> _Exercise aim_: Please set down exactly the lines from the one that contains "The height and" through the end of the material, leaving out every picture.

> _Provided data_:
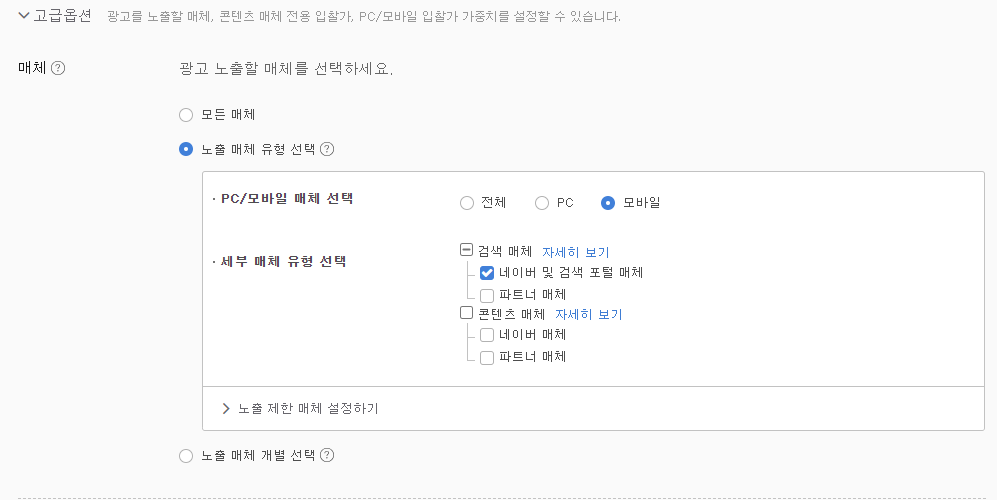Choose the PC radio option
Screen dimensions: 997x500
(x=542, y=203)
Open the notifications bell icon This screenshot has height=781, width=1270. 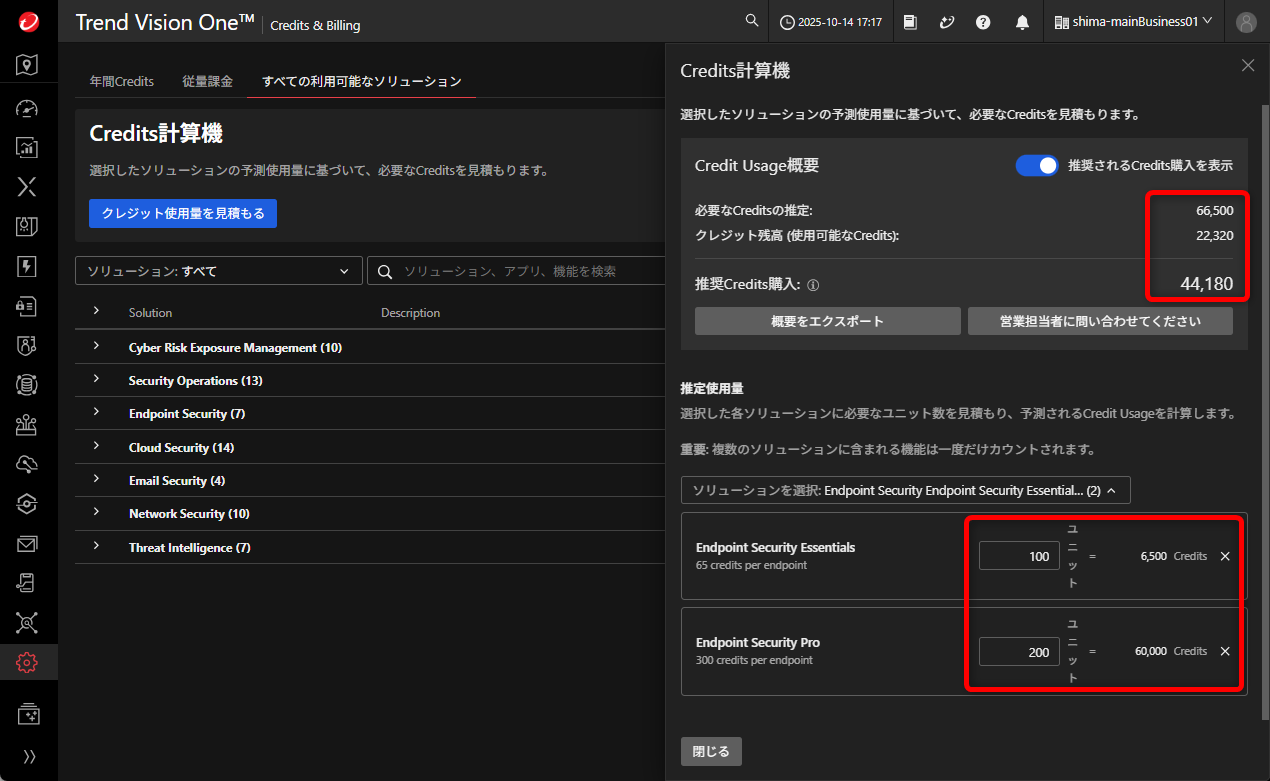coord(1022,21)
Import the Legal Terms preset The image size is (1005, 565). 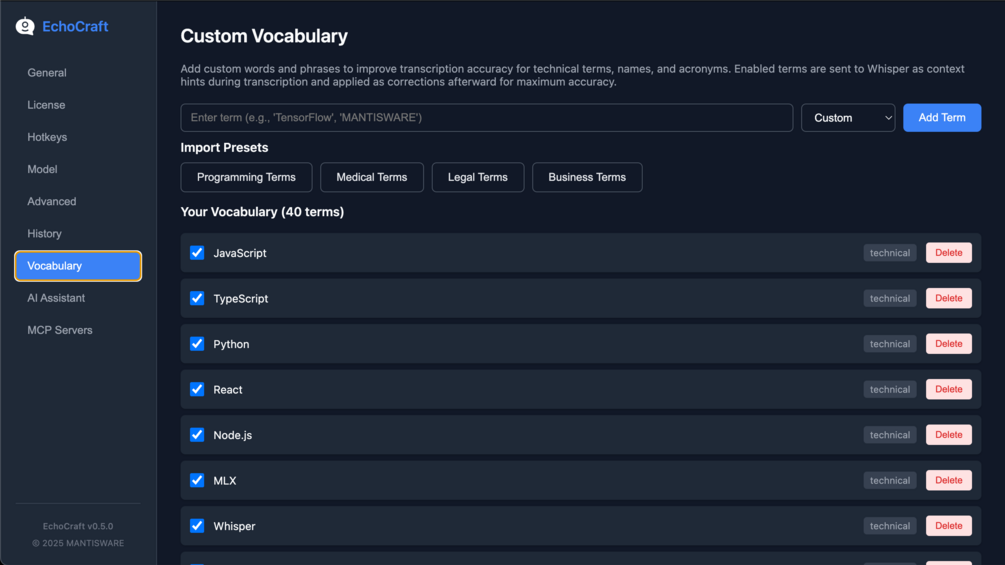[x=478, y=177]
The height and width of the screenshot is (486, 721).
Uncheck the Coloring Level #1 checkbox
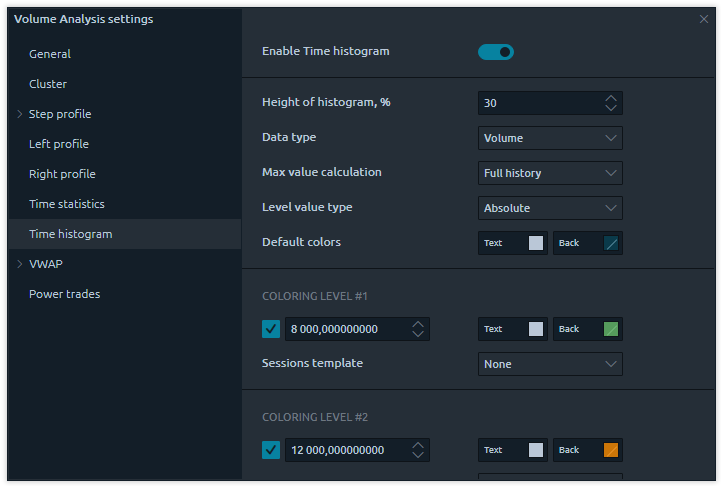coord(271,329)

> _Your response_:
The height and width of the screenshot is (486, 721).
Uncheck the Coloring Level #1 checkbox
coord(271,329)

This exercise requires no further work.